|Semester and Year||SP 2013|
|Time||2:00 PM - 3:15 PM|
|Foundation Requirement||HUM, PREMOD|
In this course, we read philosophical dialogues and their modern successors, poetic prose pieces and a play whose subjects are art and rhetoric. Ancient to modern writers have been fascinated with the power of art, and for each, ideas about art are connected to those about language and society. In our reading of Ion and Gorgias we look at Plato’s ideas on art, rhetoric (oratory), and power before his Republic. Phaedrus, written later, complements the discussion in earlier texts, developing Plato’s ideas about the relation of the intellect, the emotions, and the appetites. We then discuss Diderot’s Rameau’s Nephew, which revisits some of Plato’s themes from the perspective of the eighteenth century and the changing world of the Enlightenment. Finally, we explore the dialogue form in the twentieth century through Tom Stoppard's play Arcadia and excerpts from works of modern writers.

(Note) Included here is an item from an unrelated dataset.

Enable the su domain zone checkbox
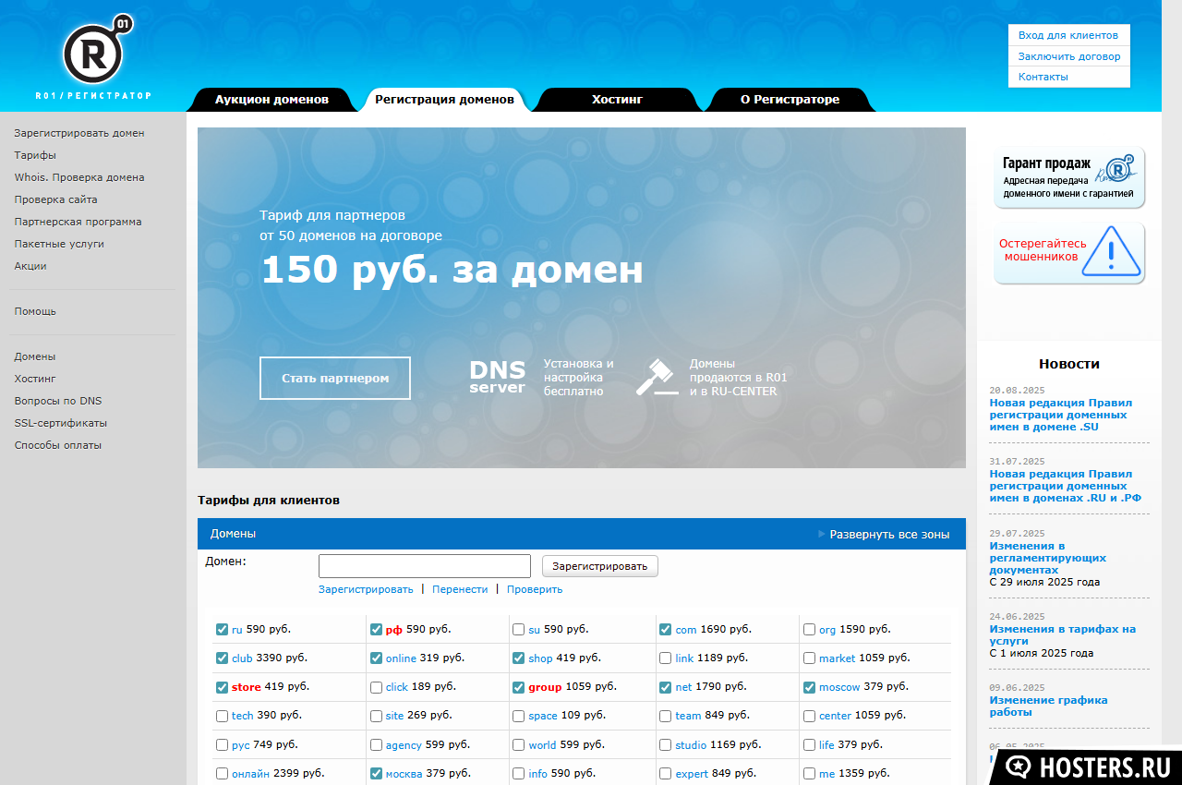This screenshot has height=785, width=1182. (518, 630)
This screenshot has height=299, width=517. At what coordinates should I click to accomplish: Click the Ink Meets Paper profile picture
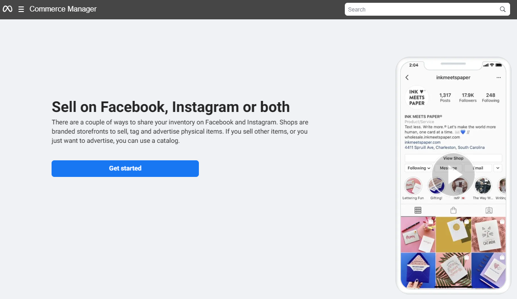tap(417, 97)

In our dialogue, we explore not only what these writers say, but how they say it, and speculate on how and why conversation, rather than monologue, can give rise to knowledge. Among the questions I hope we consider are the following: How are ideas born from conversation (and, I hope, our conversations)? What is the importance of human relationship in intellectual inquiry? How does the dialogue imply, and necessitate, our participation as readers? Readings may include works by Plato, Diderot, Stoppard and selected excerpts from Bakhtin and Mallarmé.